Since its inception in 1989, the job-training program has produced more than 1,500 graduates and boasts a 93% job placement rate. DCCK now serves school meals to low-income District kids and helps local farmers by buying blemished fruits and vegetables that would otherwise have gone to waste. In 2014, the organization saved $203,663 in food costs by using donated produce and recovered 807,534 pounds of food to use in its meals.
“If DC Central Kitchen did any one of the seven or 12 things it does, it would be a mission fit for RSF,” says RSF Social Finance lending manager Kate Danaher. “The fact that it does all of the things it does puts it over the top.”
Innovation: Social Enterprise Model
DCCK’s ability to generate much of its own income helps it thrive. When the recession hit in 2008 and many non-profits scaled back, DCCK did just the opposite. It increased training, hired more people, and—to offset shrinking philanthropic dollars—greatly expanded its social enterprise activities.
DCCK now generates 60% of the organization’s total budget through its school lunch program; a corporate catering business called Fresh Start; and the Healthy Corners program, which delivers fresh produce and healthy snacks to 67 corner stores in Washington’s food deserts. “Donors really like the idea that we’re working hard to sustain ourselves instead of just lining up with our hands out,” says Curtin, who joined the Kitchen in 2004 and succeeded Egger as CEO in 2007.
Even the best businesses, though, need a helping hand. So in 2012, when DCCK started looking around for a commercial vehicle loan to buy a truck and sprinter van, it turned to RSF. Curtin had heard of RSF through Haile Johnston of Philadelphia’s Common Market, and RSF’s creative approach to financing Common Market’s new building impressed him.
“Quite frankly, it might have cost us less to go to one of our bankers for a loan,” says Curtin. “But we felt this would be an opportunity to begin a long-term relationship with RSF. We were interested in working with a financial institution that understood the value of the work we do, not just the things you see on a profit and loss statement. They’re absolutely invested in our mission.”
RSF extended its first commercial vehicle loan, for $150,000, to DCCK in 2013 and a second, for $185,000, this past July. The money allowed DCCK much-needed refrigerator truck to serve its expanding Healthy Corners program.

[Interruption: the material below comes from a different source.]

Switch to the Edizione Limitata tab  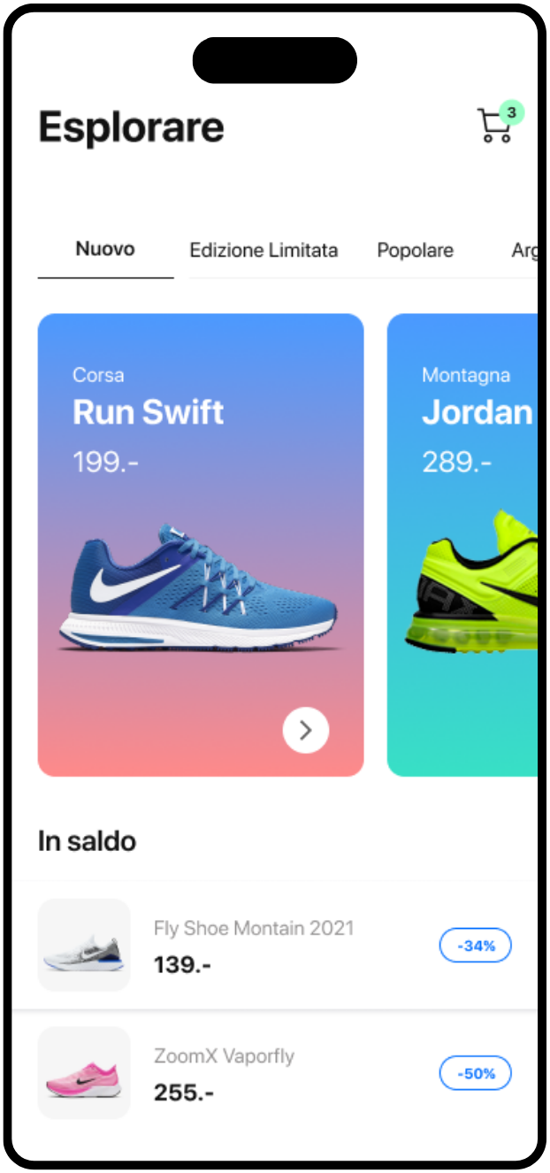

RSF’s current goal is to help DCCK move into a bigger space. “In many ways, we’ve become DC Decentralized Kitchen,” says Curtin, noting that the
organization operates two separate kitchens and a borrowed office. If it could house all operations under one roof, “we’d be wildly more efficient and effective.”
The non-profit has been looking around for an ideal space, but staggering real estate prices in the city make the search a challenge, and financing will be tricky. “We’re going to have to be really creative about how we structure the financing,” says Danaher. “We’ll need a combination of grants, guarantees, and loan money, and we’ll probably need to bring in multiple partners to get it done.”
Impact: Much More Than a Soup Kitchen
DCCK delivers about 11,000 meals a day, providing food to people in homeless shelters, rehab clinics, and schools. More than 60 community kitchens around the country have replicated its model.
With RSF’s continuing investment, DCCK can become more efficient—and better able to stay true to Egger’s original vision. “When people think of DCCK, they think we feed the hungry. But that’s not who we are,” says Curtin. “The food is a tool. What we’re doing is empowering people. The mission has always been to use food as a tool to strengthen bodies, empower minds, and build communities.”
Megan is Communications Associate at RSF Social Finance.